The goal of dynamic link property prediction is to predict the property (often the existence) of a link between a pair of nodes at a future timestamp.
Negative edge sampling. In real applications, the true edges are not known in advance. Therefore, a large number of node pairs are queried and only the pairs with the highest scores are treated as edges. Motivated by this, we frame the link prediction task as a classification problem and sample multiple negative edges for each positive edge. In particular, for a given positive edge (s,d,t)we fix the source node yes and timestamp t and shows q different destination nodes d. For each data set, q It is selected based on the balance between the completeness of the evaluation and the inference time of the test suite. Outside q negative samples, half are sampled uniformly at random, while the other half are historical negative edges (edges that were observed in the training set but are not present at the moment). t).
Performance metrics. We use the filtered mean reciprocal rank (MRR) as a metric for this task since it is designed for classification problems. The MRR calculates the reciprocal rank of the true destination node among the negative or false destinations and is commonly used in recommender systems and knowledge graph literature.

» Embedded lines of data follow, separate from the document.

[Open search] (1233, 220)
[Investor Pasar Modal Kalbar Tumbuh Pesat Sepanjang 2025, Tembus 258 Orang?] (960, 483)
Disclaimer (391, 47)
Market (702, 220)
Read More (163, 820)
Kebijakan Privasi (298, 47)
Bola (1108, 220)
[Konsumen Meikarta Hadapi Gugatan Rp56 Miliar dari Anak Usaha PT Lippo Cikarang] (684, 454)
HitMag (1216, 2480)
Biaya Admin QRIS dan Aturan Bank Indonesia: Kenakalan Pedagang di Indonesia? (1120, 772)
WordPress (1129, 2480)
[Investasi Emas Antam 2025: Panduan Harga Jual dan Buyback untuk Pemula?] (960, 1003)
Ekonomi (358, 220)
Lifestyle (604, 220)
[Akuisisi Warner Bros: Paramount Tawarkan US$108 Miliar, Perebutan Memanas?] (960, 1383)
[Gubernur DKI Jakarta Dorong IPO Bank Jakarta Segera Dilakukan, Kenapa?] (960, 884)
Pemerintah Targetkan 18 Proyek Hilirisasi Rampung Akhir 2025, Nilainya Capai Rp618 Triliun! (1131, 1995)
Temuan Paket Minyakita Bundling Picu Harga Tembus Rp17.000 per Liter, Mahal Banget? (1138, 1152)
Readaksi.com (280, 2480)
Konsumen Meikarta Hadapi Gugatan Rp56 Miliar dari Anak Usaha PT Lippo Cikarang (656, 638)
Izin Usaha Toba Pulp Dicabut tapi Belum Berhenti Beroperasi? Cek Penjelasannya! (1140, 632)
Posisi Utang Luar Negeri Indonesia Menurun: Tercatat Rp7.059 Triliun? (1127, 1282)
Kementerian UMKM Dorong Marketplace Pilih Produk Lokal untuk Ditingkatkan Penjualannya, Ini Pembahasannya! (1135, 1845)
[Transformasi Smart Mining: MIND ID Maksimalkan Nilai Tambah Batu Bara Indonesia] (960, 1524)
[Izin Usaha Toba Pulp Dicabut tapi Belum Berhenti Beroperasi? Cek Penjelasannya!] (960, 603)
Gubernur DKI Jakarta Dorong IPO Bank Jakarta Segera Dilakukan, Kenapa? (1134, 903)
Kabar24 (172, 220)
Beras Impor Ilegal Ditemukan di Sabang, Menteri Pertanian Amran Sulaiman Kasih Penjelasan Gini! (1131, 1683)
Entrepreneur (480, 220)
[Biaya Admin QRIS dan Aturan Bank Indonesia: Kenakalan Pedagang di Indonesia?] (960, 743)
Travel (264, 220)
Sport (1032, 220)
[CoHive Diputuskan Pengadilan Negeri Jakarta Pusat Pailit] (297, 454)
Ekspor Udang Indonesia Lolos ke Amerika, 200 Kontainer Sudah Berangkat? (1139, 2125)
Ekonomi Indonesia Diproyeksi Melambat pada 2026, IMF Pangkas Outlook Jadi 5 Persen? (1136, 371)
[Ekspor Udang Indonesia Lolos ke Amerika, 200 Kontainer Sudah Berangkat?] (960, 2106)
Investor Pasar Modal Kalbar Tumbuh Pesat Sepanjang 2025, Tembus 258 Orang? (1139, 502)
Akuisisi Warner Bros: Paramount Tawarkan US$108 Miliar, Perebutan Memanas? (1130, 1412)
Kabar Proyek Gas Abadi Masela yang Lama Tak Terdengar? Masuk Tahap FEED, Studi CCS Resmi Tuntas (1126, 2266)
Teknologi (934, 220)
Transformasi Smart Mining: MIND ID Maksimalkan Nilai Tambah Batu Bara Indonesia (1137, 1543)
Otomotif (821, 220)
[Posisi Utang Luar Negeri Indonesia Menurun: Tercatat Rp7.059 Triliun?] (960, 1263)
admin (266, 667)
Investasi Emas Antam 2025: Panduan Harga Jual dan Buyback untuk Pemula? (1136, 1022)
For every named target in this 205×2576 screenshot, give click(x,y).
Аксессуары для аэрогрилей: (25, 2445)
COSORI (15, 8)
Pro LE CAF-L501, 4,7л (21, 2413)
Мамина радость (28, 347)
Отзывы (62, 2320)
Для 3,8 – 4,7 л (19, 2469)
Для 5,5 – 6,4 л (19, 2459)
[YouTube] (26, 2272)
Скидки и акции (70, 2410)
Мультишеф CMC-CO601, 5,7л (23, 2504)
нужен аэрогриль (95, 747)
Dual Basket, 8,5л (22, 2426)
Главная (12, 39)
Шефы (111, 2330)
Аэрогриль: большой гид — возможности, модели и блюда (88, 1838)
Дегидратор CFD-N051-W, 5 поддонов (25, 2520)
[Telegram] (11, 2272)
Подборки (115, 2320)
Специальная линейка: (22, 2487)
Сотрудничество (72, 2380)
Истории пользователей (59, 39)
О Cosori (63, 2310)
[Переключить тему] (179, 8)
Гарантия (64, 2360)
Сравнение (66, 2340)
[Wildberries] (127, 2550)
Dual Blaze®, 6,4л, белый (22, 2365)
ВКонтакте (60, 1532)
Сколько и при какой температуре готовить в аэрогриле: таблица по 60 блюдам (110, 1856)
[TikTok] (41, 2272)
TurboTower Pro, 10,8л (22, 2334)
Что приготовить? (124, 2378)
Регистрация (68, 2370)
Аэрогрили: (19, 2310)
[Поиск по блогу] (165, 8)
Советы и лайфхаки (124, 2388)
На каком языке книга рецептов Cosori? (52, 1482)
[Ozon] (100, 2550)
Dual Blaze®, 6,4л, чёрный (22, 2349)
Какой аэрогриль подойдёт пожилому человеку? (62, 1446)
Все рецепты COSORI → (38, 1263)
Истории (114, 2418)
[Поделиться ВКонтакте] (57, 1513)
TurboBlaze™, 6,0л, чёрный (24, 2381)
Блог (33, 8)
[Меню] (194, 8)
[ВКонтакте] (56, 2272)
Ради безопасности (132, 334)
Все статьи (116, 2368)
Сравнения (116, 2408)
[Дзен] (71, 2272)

Results on small data sets. in the small tgbl-wiki and tgbl-reviewdata sets, we observe that the best performing models are quite different. Furthermore, the models with the best performance in tgbl-wiki such as CAWN and NAT have a significant reduction in performance in tgbl-review. A possible explanation is that the tgbl-reviewThe data set has a much higher surprise rate compared to the tgbl-wikidata set. The high surprise rate shows that a high proportion of edges from the test set are never observed in the training set, thus tgbl-reviewrequires more inductive reasoning. In tgbl-review, GraphMixer and TGAT are the best performing models. Due to its smaller size, we can sample all possible negatives to tgbl-wikiand a hundred negatives tgbl-reviewby positive edge.
Most methods run out of GPU memory for these datasets, so we compare TGN, DyRep, and Edgebank on these datasets due to their lower GPU memory requirement. Note that some data sets like tgbl-commenteither tgbl-flightspans several years, which could result in a distribution shift over its long time period.
Perspectives. As seen above in tgbl-wiki, the number of negative samples used for evaluation can significantly affect the performance of the model: we see a significant drop in performance for most methods, when the number of negative samples increases from 20 to all possible targets. This verifies that more negative samples are indeed required for a robust evaluation. Interestingly, methods like CAWN and Edgebank have a relatively smaller drop in performance and we leave it as future work to investigate why certain methods are less affected.
Next, we see a difference of up to two orders of magnitude in the training and validation time of the TG methods, with the Edgebank heuristic baseline always being the fastest (since it is simply implemented as a hash table). This shows that improving model efficiency and scalability is an important future direction, so that new and existing models can be tested on large data sets provided in TGB.